Local tissue destruction may erode cartilage or bone, producing functional and cosmetic impairment; perineural invasion can result in neuropathic pain or facial paralysis; regional nodal metastasis impairs lymphatic drainage, while distant spread to lung, liver, or brain portends poor survival; treatment sequelae include surgical scarring, radiation dermatitis, immune-related adverse events with checkpoint inhibitors, and persistent field cancerization predisposing to additional skin malignancies.

Prevention

Primary prevention focuses on limiting cumulative ultraviolet irradiation through lifelong photoprotection, regulation of artificial tanning devices, and workplace safety standards for outdoor laborers.

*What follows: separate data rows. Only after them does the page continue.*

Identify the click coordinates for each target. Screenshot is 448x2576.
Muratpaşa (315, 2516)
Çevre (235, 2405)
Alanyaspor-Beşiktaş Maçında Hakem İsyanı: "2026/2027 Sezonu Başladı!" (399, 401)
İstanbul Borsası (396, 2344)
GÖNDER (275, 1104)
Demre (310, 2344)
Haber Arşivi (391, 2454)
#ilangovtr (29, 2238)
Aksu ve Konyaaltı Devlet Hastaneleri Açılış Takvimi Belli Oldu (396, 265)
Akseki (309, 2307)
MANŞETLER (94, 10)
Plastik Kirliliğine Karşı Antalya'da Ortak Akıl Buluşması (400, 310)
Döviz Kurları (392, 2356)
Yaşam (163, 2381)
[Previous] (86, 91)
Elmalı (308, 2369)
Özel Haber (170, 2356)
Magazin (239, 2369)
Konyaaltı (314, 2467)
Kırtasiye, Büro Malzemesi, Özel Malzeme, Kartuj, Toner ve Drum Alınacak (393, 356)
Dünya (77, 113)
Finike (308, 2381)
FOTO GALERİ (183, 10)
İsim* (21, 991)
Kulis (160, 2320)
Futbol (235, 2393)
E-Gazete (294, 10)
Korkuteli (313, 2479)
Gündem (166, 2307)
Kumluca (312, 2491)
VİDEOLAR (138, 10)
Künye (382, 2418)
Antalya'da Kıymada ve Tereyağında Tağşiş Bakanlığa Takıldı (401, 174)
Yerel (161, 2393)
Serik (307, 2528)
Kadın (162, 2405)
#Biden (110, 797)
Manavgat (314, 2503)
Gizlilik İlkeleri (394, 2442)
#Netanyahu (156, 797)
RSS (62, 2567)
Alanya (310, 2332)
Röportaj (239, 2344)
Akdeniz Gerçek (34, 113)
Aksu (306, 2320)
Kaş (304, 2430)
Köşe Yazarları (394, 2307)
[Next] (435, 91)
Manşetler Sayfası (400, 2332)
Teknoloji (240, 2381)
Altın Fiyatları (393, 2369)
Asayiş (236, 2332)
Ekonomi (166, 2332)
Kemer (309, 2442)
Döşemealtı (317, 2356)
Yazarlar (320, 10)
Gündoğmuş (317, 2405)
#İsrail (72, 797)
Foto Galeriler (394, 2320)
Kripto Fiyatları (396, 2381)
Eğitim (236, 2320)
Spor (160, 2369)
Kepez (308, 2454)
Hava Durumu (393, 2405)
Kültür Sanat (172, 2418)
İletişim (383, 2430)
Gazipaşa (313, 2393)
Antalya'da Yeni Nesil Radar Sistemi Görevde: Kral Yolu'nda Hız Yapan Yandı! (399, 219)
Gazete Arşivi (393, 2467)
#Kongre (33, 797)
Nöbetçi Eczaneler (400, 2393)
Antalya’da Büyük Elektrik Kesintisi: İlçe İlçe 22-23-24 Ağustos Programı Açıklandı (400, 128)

High-risk groups, including organ-transplant recipients, should undergo annual dermatologic screening, and nicotinamide 500 mg twice daily has demonstrated a 23 % reduction in new keratinocyte cancers in randomized trials. Field therapy of actinic keratoses with topical 5-fluorouracil, imiquimod, or daylight-assisted photodynamic therapy decreases progression to invasive cSCC. Secondary prevention relies on rapid treatment of in-situ lesions, education about warning signs, and continuation of sun-safe behaviors after cure.

Support

Patients benefit from monthly self-skin examinations using mirrors and smartphone photography to document lesions and from engaging family members in hard-to-see areas such as the scalp or back. Adherence to broad-spectrum SPF 30 + sunscreen applied every two hours, sun-protective clothing, wide-brimmed hats, and avoidance of indoor tanning are essential. Immunocompromised patients should coordinate with transplant or oncology teams to optimize immunosuppression, receive shingles and pneumococcal vaccines, and maintain diligent wound care of chronic ulcers. Smoking cessation and alcohol moderation further lower secondary cancer risk.